Even 3-4 years ago I had these conversations with the “mainstream” left-leaning Jews, who thought that these young movements were just there to challenge the status quo of rich lazy Establishment Jews who didn’t give young people a voice. Fair enough, but they should have been pushing for alternatives, instead of buying into the Establishment thinking themselves, until such point that they have become total tools, while letting these movements fester and spread until such point that they have now reached OUR schools, universities, Birthright trips, and so forth. Five years ago, the likes of Alexandra Ocasio Cortez and Linda Sarsour had very limited platforms. Now, they are seen as the ONLY legitimate alternative to the corruption of someone like Hillary Clinton and establishment party bosses. Now, the activism of Linda Sarsour is a thing not despite being anti-Semitic and radical, but because it is. We having increasingly activists on both sides of the aisle, who instead of denouncing name calling and incivility in all its forms, embrace it when it’s convenient, or better yet, excuse it as “hard core and authentic”. Well, the search for authenticity has brought us to the bottom of the barrel in the likes of Jeremy Corbyn and the Jewish CAIR-types.

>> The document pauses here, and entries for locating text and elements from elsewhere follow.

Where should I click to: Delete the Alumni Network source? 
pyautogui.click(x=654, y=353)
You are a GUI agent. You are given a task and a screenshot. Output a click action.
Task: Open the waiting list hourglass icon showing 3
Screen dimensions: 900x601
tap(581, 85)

We should always leave room for teshuva (a return) for individuals. However, there is no room for tolerance of the descipable and intolerant ideologies and ideas. Try to bring the people back into the fold, but fight the organizations and propaganda with everything you’ve got. We’ve got plenty of resources and experience accumulated over centuries and millenia of tolerating and fighting back against oppression. Time to make use of our arsenal. Time to end the spread of ideological oppression, which is aiming to bring down our civilization as we know it and to put an end to us all.